A gambling website is taking a stance on whether or not the capture of Venezuelan leader Nicolás Maduro constitutes an American invasion of the country.

Maduro was arrested by U.S. forces at his home in Caracas, Venezuela. The socialist leader has since claimed that he is innocent.

‘Then what the f*** would be an invasion?’

The contention comes from Polymarket, a website bent on letting the user gamble on nearly anything, after posting the bet, “Will the U.S. invade Venezuela by …” with certain date ranges listed.

As reported by multiple outlets, Polymarket has decided it is not willing to provide payouts to those who said (with their wallets) that the capture of Maduro was indeed an invasion.

This caused outrage on website, with commentators leaving remarks such as “Everyone is calling it invasion.”

“Then what the f*** would be an invasion?” another user said, according to MarketWatch.

One commentator cited the death toll from the event, which was allegedly 80, and said, “So it’s not an invasion because they did it quickly and not many people died?”

RELATED: GAMBLE: In huge new deals, ESPN and Google cave to the online betting economy

Michael Nagle/Bloomberg via Getty Images

With the existing deadlines for the bet currently set at the U.S. invading Venezuela by January 31, March 31, or December 31, Polymarket has added “additional context” to its rules section for the page, defining what would constitute an invasion in the company’s eyes.
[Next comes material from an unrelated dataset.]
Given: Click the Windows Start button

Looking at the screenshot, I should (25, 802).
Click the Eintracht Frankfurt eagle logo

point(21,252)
“This market refers to U.S. military operations intended to establish control,” it reads. “President Trump’s statement that they will ‘run’ Venezuela while referencing ongoing talks with the Venezuelan government does not alone qualify the snatch-and-extract mission to capture Maduro as an invasion.”
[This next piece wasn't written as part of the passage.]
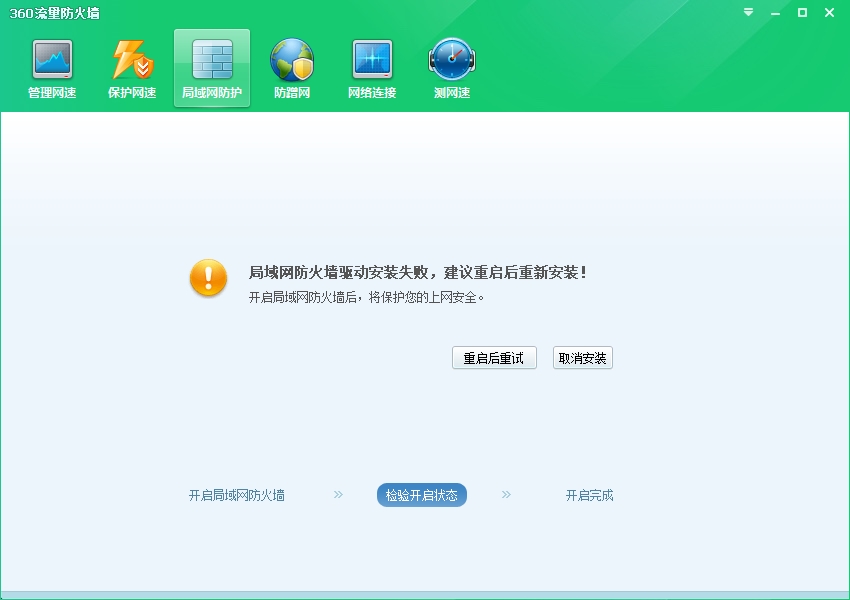Click the highlighted 检验开启状态 step

pyautogui.click(x=422, y=495)
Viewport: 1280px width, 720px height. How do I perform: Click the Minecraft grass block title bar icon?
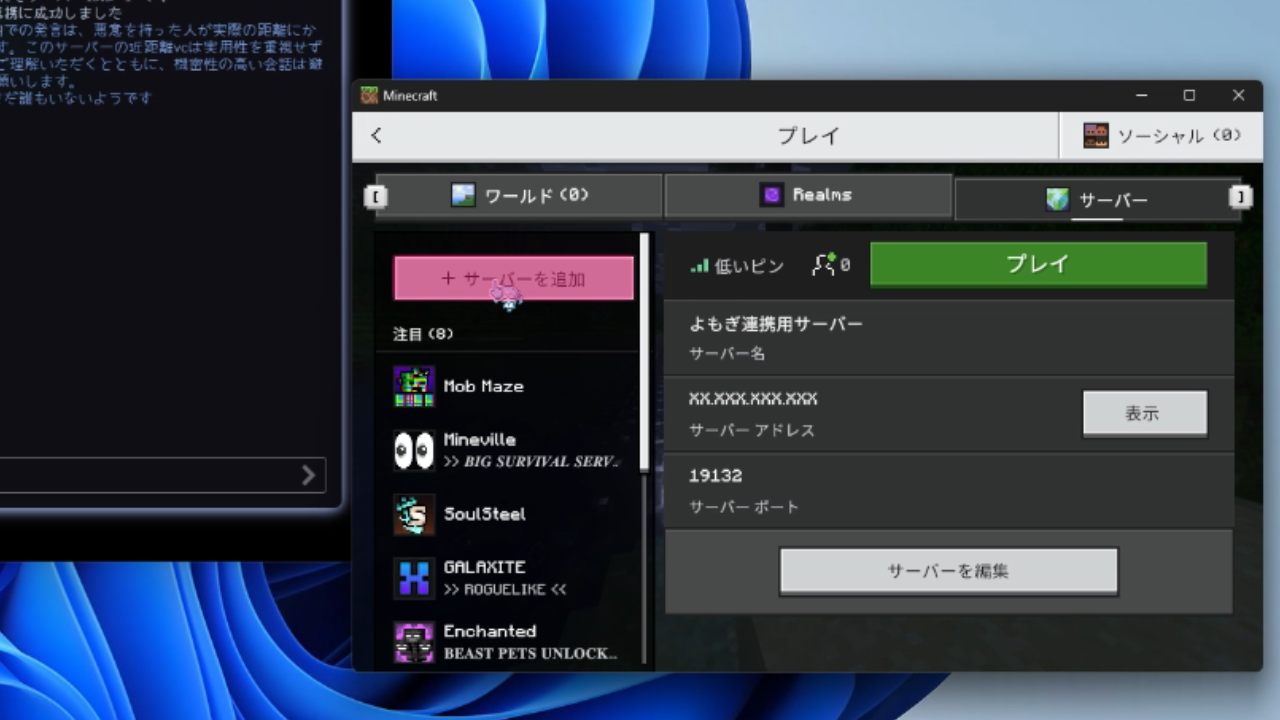[370, 95]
It further added, “This market will resolve to ‘Yes’ if the United States commences a military offensive intended to establish control over any portion of Venezuela between November 3, 2025, and January 31, 2026, 11:59 PM ET. Otherwise, this market will resolve to ‘No’.”

Rumors have swirled around an account created on December 26, reported to be anonymous by the Financial Times, which allegedly bet more than $32,000 that Maduro would be removed by the end of January. This would have garnered the trader a $400,000 profit.
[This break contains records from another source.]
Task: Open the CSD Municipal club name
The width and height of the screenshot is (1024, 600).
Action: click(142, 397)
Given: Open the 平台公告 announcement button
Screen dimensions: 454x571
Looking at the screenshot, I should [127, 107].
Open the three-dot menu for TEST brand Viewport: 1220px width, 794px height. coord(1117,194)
RELATED: Trump DOJ ends battle with Polymarket after Biden’s FBI raided CEO following 2024 election

Michael Nagle/Bloomberg via Getty Images

There are still other outstanding bets surrounding Maduro, including whether or not bodycam footage of his capture will be released by Jan 31, with around $60,000 already wagered.

Also, almost $200,000 has been bet on whether or not the capture was staged.

Rep. Ritchie Torres (D-N.Y.) recently proposed legislation to prohibit insiders “from engaging in covered transactions involving prediction market contracts,” per the Financial Times.

For his own part, the first American pope, Leo XIV, recently called out gambling as a problem and a “scourge” that can tear families apart.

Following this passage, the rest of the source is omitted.